Gennady Mikhasevich: A Murderous Career
We all know that there are killers out there, and one thing we do to get sleep at night is to think that we know what they look like. For example, we don’t usually picture vicious serial killers as family men. We don’t think of them as sober husbands. We try really hard not to think of them as police officials.
After decades of criminology and the apprehension of human monsters that kill those weaker than they are, what we have found instead is that people who kill other people blend in with their surroundings with masterful certainty. Gennady Mikhasevich certainly did.
Mikhasevich was born in 1947 in the village of Ist in the former Soviet Union. By all reports he was a normal young man who eventually went on to join the army. He served uneventfully, and was discharged without problems in 1971. Upon his discharge, he was shocked to discover that his girlfriend at the time had not waited for him as she promised. Instead, she had married another man.
Mikhasevich went into a deep and dark depression. He decided to kill himself, and had even created a noose so that he could hang himself. However, the very night that he was set to do the dark deed, he missed the bus that would take him to Polotsk, his parents’ hometown. Instead, he found a lone woman walking by herself and strangled her instead.

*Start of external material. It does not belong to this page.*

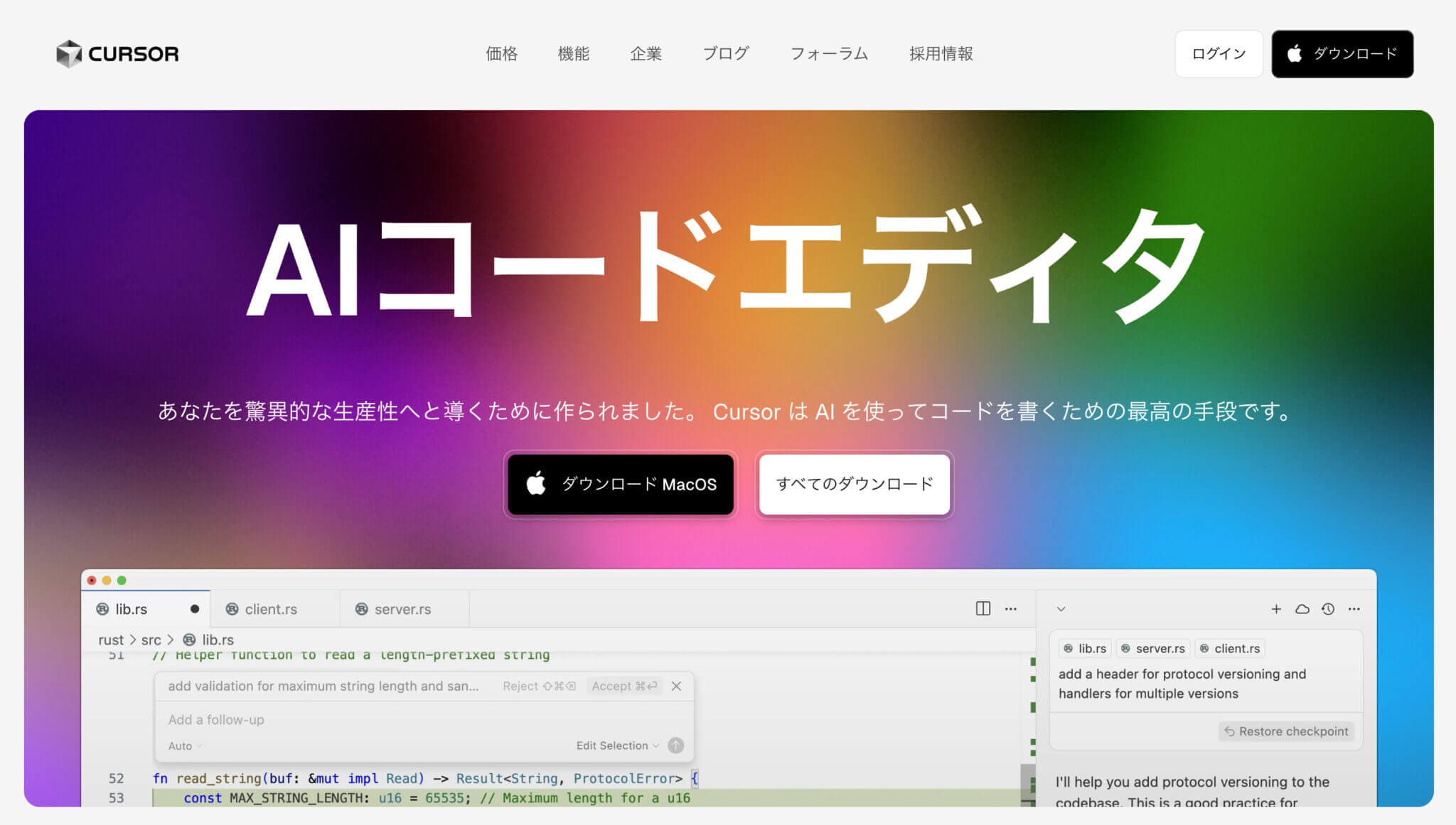Click the plus icon for new chat
The width and height of the screenshot is (1456, 825).
coord(1276,609)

When he was caught, Mikhasevich spoke about the rage that he felt when he saw the woman, and how he suddenly realized that he could relieve that rage by simply unleashing it all on her. He killed her with the rope he had bought for his own suicide, and left her body hidden in an embankment when he was done.
Mikhasevich continued on his way, relieved of his maddened urges for a short time. However, just a few short months later, the urge came over him again. Once again, he killed a woman. He strangled her, rifling through her pockets for anything valuable before he continued on his way.

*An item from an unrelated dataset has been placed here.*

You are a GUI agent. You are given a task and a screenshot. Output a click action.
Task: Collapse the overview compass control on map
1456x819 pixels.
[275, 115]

This started a pattern with Mikhasevich, one that seemed oddly divorced from his real life. In many ways, he was a normal man. In a few years, he completed a technical degree and went on to work at a state farm. He was reputedly a good worker, and he drew the attention of a young woman in Ist, where he had moved. They married, and they went on to have two children.
This picture of pleasant domesticity was unmarred by Mikhasevich’s dark habits. He would kill a few women every year. Over the time he spent doing this, several innocent men would be caught in the nets cast by the police. They would be beaten into confessing, and often killed, though the fact that new bodies kept turning up would show that they had the wrong man.
Mikhasevich served as part of a volunteer police militia force, something that put him close to the heart of the action. He could see the police becoming increasingly frustrated, and increasingly more invested in finding him. He stayed away from police capture for many years, but he finally tipped his hand in 1985.
Concerned about capture, he sought to mislead the police by writing letters to the local newspaper, supposedly from the “Patriots of Vitebsk,” a militia group that called for the eradication of traitors and loose women. Unfortunately for Mikhasevich, people matched the writing in the letter to the paperwork he did at the police station, and he was finally arrested.
After prolonged questioning, Mikhasevich took police to the place where he buried some of the remains. It was further revealed that he had some of the jewelery and wallets of the women he killed at his home; he had given them to his wife.
Mikhasevich was confessed to 43 murders, though the number is probably closer to 55. In addition to that, 14 men were wrongly convicted for his crimes over his murderous career. He was executed by firing squad in 1987, bringing an end to a terrible time.